Theories of security and contemporary challenges

Security, at least in the (post-)industrial societies of the second half of the XXème century, has become a complete obsession, especially signalled by the saturation of language with the word security. For thirty years on, indeed, the word “security” proliferated, giving rise to new expressions/concepts such as “individual security,” “human security,” “ontological security,” “societal security,” “food security,” “computing security”… that came in addition to already established ones such as “national security” or “social security”.

From the 1990s onwards, the concept of security itself became especially controversial and essentially contested. In the academic world, discussions about concepts of security contributed to the emergence and progressive empowerment (autonomisation) of a field of study now known as “security studies” to which many researchers coming from various disciplinary backgrounds converged.

With this in mind, the main objective of this course is to provide the students with a conceptual grid that could help them to understand the contemporary realities of security and to decipher the discourses on security — be they academic discourses that construct security as an object of knowledge, or discourses by “security experts” when they seek to elaborate and implement security policies by simply taking security for granted.

In this purpose, the course is divided in two sections.
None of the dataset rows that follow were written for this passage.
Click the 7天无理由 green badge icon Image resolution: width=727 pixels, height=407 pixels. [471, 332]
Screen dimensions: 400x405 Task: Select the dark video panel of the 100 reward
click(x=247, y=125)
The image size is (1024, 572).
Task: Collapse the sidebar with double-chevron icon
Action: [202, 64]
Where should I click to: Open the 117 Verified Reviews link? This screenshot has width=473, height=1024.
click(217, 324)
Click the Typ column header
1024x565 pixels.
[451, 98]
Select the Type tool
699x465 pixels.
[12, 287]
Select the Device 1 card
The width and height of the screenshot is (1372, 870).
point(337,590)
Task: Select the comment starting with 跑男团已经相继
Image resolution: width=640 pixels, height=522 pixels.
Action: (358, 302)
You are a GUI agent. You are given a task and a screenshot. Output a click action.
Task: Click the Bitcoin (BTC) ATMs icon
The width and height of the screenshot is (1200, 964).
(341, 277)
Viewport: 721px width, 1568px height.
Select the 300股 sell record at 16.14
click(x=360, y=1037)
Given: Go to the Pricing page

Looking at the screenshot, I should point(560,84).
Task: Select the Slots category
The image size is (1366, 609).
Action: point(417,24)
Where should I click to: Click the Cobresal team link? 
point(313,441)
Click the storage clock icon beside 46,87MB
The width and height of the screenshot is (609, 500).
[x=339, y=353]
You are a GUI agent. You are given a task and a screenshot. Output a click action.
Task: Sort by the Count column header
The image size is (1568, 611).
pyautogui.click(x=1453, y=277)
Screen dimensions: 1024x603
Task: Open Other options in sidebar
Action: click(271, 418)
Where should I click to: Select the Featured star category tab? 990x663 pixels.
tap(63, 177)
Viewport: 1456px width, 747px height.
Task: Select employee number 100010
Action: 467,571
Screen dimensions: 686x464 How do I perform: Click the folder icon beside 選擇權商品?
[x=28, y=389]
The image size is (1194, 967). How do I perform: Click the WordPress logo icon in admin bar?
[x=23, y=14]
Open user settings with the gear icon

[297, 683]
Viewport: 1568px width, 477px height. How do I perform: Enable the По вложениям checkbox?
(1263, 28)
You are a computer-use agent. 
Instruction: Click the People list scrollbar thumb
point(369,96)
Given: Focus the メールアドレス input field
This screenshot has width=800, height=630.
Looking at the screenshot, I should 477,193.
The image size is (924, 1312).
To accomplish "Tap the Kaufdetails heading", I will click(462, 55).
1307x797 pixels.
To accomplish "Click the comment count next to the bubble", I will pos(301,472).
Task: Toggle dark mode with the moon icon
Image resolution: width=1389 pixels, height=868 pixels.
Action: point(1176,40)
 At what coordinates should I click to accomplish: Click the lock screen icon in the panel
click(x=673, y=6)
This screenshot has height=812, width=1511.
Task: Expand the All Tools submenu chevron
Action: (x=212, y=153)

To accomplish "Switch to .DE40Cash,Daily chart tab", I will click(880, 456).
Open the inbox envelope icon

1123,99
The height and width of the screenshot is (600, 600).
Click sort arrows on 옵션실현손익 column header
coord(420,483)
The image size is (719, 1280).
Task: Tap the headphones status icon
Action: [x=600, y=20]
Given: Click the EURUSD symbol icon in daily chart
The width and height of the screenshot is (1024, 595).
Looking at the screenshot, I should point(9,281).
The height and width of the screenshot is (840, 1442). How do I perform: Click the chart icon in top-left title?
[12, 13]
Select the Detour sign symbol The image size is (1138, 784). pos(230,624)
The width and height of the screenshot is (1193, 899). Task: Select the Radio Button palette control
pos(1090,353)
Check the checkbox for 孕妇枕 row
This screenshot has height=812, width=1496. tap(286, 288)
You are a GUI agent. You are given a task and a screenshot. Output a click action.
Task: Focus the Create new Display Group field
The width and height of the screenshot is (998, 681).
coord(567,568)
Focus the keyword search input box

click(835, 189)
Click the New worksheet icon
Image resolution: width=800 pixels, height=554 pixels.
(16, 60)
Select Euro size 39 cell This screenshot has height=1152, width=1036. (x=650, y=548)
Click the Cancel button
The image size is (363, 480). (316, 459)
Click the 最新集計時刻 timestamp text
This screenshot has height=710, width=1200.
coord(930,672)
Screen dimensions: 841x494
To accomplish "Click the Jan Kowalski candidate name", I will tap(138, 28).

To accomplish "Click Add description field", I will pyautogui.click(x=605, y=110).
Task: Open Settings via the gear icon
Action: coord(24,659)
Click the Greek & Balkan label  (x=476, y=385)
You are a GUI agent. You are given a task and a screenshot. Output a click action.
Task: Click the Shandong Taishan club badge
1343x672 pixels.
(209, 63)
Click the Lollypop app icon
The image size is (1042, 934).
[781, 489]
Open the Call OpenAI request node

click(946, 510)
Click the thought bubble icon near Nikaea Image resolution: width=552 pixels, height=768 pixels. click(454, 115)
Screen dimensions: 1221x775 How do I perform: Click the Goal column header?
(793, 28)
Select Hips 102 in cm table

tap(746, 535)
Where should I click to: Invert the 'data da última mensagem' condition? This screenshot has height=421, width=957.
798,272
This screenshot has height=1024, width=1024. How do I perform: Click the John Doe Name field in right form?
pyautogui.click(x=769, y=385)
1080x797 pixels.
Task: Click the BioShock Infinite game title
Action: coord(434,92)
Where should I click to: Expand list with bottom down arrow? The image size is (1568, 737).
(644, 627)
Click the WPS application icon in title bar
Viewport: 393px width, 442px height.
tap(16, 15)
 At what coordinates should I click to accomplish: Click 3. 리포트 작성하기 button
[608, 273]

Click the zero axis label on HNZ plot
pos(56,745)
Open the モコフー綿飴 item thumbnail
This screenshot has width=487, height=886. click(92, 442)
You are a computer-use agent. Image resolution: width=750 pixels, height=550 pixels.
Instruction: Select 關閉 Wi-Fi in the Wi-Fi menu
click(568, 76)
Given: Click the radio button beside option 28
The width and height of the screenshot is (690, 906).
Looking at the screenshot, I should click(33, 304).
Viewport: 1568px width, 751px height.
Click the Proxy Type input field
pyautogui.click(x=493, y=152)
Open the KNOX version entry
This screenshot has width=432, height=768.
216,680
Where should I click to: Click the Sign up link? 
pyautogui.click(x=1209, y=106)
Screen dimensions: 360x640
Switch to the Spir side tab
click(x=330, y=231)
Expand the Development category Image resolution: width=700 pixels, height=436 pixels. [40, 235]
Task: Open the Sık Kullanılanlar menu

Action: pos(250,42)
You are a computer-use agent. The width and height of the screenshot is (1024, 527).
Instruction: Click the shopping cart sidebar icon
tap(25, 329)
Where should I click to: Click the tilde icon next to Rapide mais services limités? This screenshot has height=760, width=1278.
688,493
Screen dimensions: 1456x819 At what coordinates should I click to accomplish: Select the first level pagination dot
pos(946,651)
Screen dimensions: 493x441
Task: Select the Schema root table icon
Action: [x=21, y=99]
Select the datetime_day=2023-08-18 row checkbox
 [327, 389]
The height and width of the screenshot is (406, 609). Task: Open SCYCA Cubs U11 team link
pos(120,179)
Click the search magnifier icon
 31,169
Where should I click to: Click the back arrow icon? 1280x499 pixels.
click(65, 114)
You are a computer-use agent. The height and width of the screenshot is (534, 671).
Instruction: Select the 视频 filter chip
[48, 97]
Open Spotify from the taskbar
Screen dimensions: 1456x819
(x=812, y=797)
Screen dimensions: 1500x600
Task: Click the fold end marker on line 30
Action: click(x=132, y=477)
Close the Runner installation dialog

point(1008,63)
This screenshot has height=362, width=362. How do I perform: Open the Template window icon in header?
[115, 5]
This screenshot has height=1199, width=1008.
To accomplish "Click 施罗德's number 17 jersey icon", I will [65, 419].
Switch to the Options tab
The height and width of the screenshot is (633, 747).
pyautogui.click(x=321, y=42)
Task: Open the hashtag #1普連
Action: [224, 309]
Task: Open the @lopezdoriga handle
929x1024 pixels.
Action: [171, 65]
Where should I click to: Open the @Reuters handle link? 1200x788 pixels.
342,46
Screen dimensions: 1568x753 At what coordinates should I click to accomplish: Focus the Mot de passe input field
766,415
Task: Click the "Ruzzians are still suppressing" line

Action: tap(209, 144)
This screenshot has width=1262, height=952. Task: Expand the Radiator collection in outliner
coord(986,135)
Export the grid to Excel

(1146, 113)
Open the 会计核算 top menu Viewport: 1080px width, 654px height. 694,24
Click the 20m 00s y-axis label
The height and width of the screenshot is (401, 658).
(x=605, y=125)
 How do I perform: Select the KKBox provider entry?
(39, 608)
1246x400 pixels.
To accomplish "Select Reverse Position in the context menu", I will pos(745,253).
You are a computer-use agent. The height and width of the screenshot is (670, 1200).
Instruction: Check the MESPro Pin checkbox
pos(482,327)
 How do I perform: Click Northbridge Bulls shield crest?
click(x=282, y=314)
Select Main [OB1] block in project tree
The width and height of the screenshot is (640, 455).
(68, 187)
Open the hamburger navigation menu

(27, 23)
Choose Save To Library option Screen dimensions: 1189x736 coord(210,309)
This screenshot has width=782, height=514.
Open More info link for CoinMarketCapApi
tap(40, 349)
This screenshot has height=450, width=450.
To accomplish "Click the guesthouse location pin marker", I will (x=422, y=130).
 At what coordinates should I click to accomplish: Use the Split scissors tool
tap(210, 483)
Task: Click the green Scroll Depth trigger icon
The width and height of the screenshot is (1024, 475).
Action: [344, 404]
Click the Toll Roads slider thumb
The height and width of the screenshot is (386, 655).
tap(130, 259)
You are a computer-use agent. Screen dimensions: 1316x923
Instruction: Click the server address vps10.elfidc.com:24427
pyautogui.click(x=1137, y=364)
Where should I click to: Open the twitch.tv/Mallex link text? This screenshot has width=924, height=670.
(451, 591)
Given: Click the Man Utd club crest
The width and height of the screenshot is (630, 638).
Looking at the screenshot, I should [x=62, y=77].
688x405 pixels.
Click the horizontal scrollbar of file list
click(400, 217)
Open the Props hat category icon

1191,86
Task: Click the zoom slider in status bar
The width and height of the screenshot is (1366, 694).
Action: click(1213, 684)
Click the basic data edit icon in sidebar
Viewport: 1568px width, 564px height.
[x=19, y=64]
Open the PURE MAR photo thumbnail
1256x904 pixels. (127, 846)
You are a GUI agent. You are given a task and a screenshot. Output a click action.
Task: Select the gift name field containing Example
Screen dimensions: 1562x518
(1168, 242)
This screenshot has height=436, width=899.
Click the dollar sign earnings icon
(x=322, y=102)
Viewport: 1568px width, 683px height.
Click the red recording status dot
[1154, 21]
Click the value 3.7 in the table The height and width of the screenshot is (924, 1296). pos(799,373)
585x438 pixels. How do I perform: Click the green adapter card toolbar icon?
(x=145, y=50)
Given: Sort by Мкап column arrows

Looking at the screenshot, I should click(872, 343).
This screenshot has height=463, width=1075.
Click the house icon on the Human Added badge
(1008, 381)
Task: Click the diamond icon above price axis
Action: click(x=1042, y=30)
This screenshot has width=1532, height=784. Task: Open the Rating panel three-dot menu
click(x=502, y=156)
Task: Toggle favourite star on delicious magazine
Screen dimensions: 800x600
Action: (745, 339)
After the introductory class, a first set of six classes will offer students a non-exhaustive, yet rather complete overview of the different “approaches” to and theorizations of security when developed as an object of knowledge by those intending to study security. A second set of three thematic classes will focus on three major contemporary sites of materialization and transformation of ‘security’ : ‘Security, Economy, Capital’,‘Security, Border, Migration’,‘Security, Development, Climate change’.